What is needed is an exact transcription of every record, minus the pictures.

[Record extracts — start]

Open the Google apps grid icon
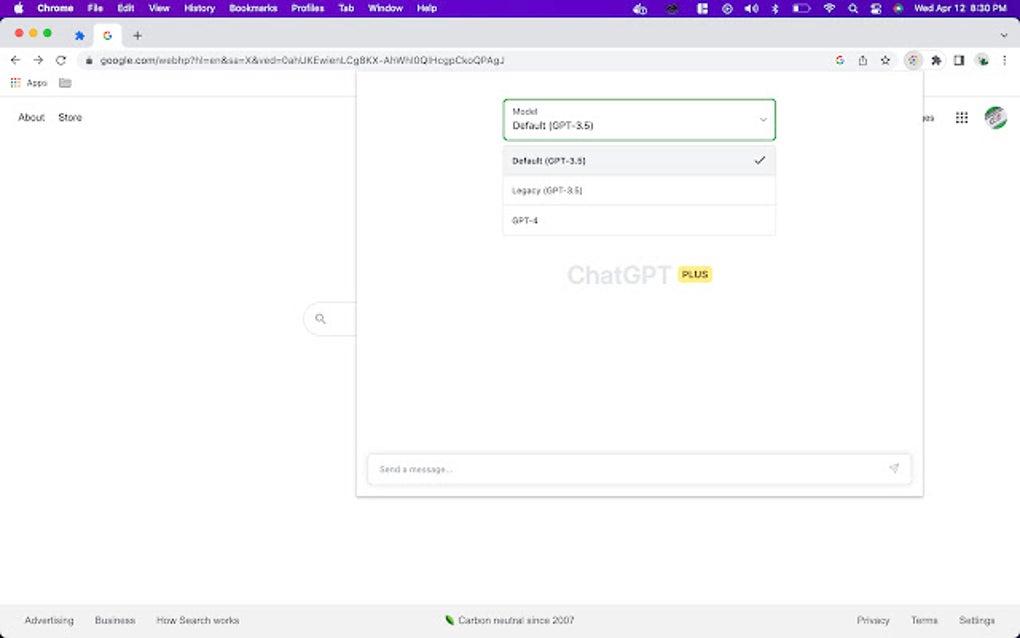 961,117
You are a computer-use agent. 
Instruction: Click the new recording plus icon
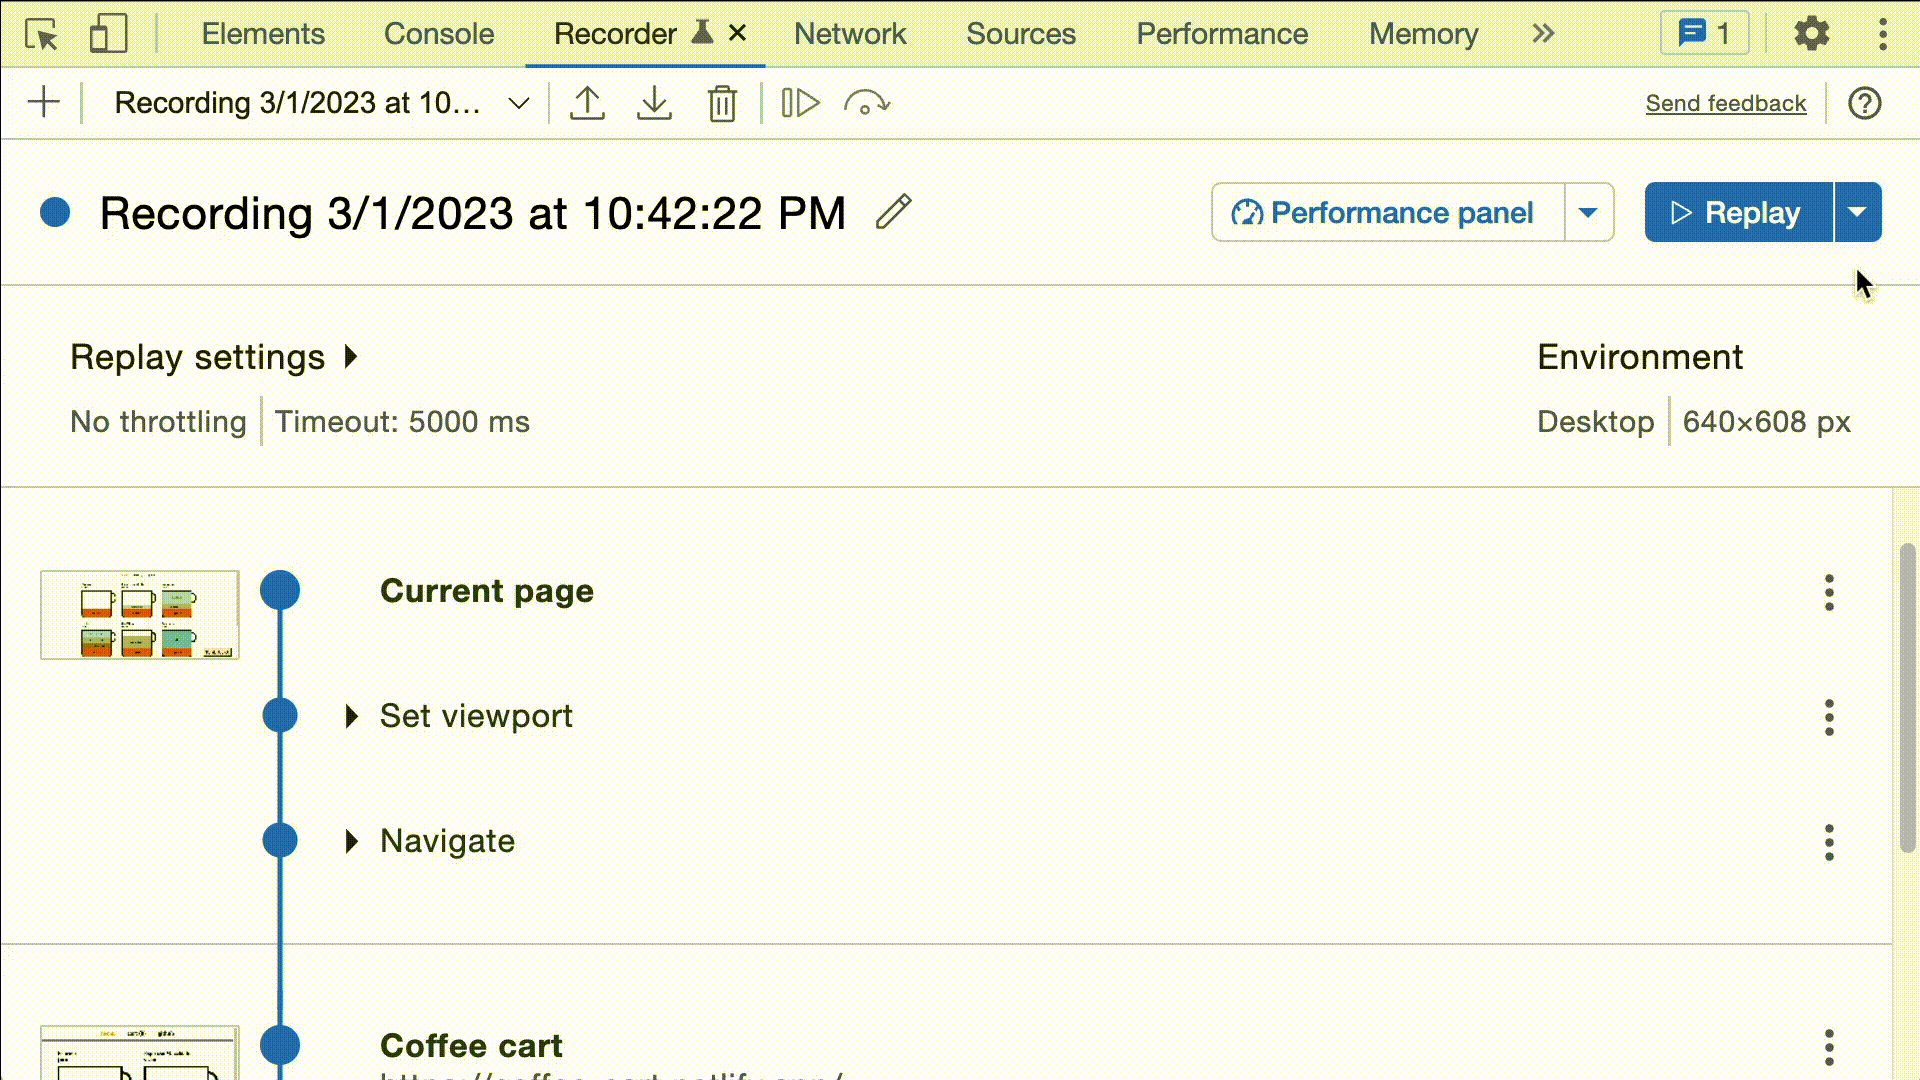point(44,103)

[Record extracts — finish]

▸ **Response area**:
Open the Google apps grid icon
 961,117
You are a computer-use agent. 
Instruction: Click the new recording plus icon
point(44,103)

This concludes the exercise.